# Problem description
Could you print only the lines from the one containing "At what coordinates should I click to accomplish: Click Cheyenne" through the end of the listing below, unchanged?

*** Records for the exercise ***

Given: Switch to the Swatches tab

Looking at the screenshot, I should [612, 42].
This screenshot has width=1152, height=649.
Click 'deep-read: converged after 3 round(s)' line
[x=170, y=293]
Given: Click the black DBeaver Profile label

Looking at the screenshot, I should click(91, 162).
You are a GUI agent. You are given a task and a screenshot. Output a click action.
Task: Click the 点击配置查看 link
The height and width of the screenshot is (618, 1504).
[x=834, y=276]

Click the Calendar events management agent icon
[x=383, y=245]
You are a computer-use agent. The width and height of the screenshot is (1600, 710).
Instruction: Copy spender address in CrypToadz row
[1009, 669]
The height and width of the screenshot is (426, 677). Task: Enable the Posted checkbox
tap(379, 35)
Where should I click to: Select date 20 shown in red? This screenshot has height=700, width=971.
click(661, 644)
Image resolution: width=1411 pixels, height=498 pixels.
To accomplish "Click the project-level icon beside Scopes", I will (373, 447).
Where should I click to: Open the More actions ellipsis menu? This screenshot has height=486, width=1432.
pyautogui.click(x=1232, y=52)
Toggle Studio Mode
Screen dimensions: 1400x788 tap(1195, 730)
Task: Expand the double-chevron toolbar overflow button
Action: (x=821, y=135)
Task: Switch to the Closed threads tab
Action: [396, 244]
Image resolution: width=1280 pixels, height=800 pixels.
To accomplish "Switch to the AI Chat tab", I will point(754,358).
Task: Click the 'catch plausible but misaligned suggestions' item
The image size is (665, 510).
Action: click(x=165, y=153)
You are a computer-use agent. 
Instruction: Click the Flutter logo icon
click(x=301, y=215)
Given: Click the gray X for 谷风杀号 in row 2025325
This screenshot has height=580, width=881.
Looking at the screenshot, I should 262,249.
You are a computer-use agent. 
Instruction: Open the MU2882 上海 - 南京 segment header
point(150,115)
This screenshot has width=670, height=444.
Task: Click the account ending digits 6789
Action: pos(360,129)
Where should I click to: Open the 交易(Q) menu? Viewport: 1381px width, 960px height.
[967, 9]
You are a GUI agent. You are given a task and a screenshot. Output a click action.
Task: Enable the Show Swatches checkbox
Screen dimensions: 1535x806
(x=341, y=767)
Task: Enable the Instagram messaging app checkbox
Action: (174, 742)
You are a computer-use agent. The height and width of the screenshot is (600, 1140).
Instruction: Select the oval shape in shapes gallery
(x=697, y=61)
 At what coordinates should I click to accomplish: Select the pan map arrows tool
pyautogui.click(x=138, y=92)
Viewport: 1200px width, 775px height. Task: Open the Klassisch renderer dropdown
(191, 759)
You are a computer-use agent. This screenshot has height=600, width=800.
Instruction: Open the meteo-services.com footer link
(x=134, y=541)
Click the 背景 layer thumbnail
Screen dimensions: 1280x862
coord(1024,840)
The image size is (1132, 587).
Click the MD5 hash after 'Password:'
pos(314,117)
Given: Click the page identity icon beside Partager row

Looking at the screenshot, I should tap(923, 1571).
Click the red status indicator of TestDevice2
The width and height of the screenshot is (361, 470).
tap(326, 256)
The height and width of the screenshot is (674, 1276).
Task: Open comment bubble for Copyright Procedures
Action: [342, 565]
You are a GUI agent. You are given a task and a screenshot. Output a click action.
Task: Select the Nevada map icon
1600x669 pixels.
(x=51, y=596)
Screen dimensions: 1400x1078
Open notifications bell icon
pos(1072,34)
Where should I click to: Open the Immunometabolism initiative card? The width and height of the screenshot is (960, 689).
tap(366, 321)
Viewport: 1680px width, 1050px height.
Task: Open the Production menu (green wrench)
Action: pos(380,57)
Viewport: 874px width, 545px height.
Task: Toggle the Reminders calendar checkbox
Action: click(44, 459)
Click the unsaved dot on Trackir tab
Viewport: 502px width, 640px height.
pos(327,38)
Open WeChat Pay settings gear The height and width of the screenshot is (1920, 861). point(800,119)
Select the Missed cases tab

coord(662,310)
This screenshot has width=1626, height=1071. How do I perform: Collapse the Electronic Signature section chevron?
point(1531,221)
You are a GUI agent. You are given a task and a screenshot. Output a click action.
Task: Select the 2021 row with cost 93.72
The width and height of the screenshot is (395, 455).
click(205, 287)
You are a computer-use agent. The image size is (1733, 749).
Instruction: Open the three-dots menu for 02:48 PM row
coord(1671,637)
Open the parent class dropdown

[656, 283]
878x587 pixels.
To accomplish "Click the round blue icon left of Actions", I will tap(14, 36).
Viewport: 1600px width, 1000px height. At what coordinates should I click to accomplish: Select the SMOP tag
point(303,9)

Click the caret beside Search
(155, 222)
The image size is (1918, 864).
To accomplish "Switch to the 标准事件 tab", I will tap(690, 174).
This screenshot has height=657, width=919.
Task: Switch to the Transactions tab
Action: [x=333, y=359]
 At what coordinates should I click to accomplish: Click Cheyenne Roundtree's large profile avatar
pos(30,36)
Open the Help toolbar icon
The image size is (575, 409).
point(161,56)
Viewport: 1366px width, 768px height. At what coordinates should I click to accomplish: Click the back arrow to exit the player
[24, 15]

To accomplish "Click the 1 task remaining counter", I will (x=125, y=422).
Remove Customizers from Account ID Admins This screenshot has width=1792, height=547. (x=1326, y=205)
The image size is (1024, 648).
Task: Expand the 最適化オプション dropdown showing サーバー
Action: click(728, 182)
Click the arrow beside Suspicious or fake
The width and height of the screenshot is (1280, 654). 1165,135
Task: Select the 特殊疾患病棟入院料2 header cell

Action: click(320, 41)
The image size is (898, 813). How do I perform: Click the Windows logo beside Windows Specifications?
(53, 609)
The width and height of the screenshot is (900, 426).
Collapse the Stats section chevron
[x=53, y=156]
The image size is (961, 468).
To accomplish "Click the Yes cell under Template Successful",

*** End of Records for the exercise ***

# Task solution
 At what coordinates should I click to accomplish: Click Cheyenne Roundtree's large profile avatar
pos(30,36)
Open the Help toolbar icon
The image size is (575, 409).
point(161,56)
Viewport: 1366px width, 768px height. At what coordinates should I click to accomplish: Click the back arrow to exit the player
[24, 15]

To accomplish "Click the 1 task remaining counter", I will (x=125, y=422).
Remove Customizers from Account ID Admins This screenshot has width=1792, height=547. (x=1326, y=205)
The image size is (1024, 648).
Task: Expand the 最適化オプション dropdown showing サーバー
Action: click(728, 182)
Click the arrow beside Suspicious or fake
The width and height of the screenshot is (1280, 654). 1165,135
Task: Select the 特殊疾患病棟入院料2 header cell

Action: click(320, 41)
The image size is (898, 813). How do I perform: Click the Windows logo beside Windows Specifications?
(53, 609)
The width and height of the screenshot is (900, 426).
Collapse the Stats section chevron
[x=53, y=156]
The image size is (961, 468).
To accomplish "Click the Yes cell under Template Successful",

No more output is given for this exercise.